> [PROBLEM TO SOLVE]:
Transcribe the full listing, keeping every word as it stands.

========================

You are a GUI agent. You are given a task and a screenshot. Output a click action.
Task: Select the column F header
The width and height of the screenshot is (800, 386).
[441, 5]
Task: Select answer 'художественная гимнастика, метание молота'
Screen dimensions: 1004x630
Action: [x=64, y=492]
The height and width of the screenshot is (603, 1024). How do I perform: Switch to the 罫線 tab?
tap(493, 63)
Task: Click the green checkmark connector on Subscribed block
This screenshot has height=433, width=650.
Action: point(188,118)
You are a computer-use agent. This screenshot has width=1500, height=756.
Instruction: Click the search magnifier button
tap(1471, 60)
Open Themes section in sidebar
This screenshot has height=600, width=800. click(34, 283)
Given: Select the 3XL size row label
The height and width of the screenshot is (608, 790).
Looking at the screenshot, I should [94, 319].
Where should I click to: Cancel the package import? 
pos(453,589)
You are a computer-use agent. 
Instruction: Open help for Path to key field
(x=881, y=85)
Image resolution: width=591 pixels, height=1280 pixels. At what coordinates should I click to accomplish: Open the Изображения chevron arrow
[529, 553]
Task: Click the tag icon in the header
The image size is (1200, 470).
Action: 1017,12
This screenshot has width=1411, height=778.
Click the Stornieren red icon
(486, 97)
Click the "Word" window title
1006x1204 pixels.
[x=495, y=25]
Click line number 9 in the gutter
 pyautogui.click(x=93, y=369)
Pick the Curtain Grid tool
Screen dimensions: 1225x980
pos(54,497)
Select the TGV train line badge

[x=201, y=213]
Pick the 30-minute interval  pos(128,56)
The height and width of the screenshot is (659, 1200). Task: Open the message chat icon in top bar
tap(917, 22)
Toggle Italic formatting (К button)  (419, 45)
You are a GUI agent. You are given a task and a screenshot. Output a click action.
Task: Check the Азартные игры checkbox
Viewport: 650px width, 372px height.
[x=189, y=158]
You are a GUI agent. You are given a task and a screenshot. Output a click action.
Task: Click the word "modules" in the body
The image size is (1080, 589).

========================

> [ANSWER SECTION]:
You are a GUI agent. You are given a task and a screenshot. Output a click action.
Task: Select the column F header
The width and height of the screenshot is (800, 386).
[441, 5]
Task: Select answer 'художественная гимнастика, метание молота'
Screen dimensions: 1004x630
Action: [x=64, y=492]
The height and width of the screenshot is (603, 1024). How do I perform: Switch to the 罫線 tab?
tap(493, 63)
Task: Click the green checkmark connector on Subscribed block
This screenshot has height=433, width=650.
Action: point(188,118)
You are a computer-use agent. This screenshot has width=1500, height=756.
Instruction: Click the search magnifier button
tap(1471, 60)
Open Themes section in sidebar
This screenshot has height=600, width=800. click(34, 283)
Given: Select the 3XL size row label
The height and width of the screenshot is (608, 790).
Looking at the screenshot, I should [94, 319].
Where should I click to: Cancel the package import? 
pos(453,589)
You are a computer-use agent. 
Instruction: Open help for Path to key field
(x=881, y=85)
Image resolution: width=591 pixels, height=1280 pixels. At what coordinates should I click to accomplish: Open the Изображения chevron arrow
[529, 553]
Task: Click the tag icon in the header
The image size is (1200, 470).
Action: 1017,12
This screenshot has width=1411, height=778.
Click the Stornieren red icon
(486, 97)
Click the "Word" window title
1006x1204 pixels.
[x=495, y=25]
Click line number 9 in the gutter
 pyautogui.click(x=93, y=369)
Pick the Curtain Grid tool
Screen dimensions: 1225x980
pos(54,497)
Select the TGV train line badge

[x=201, y=213]
Pick the 30-minute interval  pos(128,56)
The height and width of the screenshot is (659, 1200). Task: Open the message chat icon in top bar
tap(917, 22)
Toggle Italic formatting (К button)  (419, 45)
You are a GUI agent. You are given a task and a screenshot. Output a click action.
Task: Check the Азартные игры checkbox
Viewport: 650px width, 372px height.
[x=189, y=158]
You are a GUI agent. You are given a task and a screenshot. Output a click action.
Task: Click the word "modules" in the body
The image size is (1080, 589).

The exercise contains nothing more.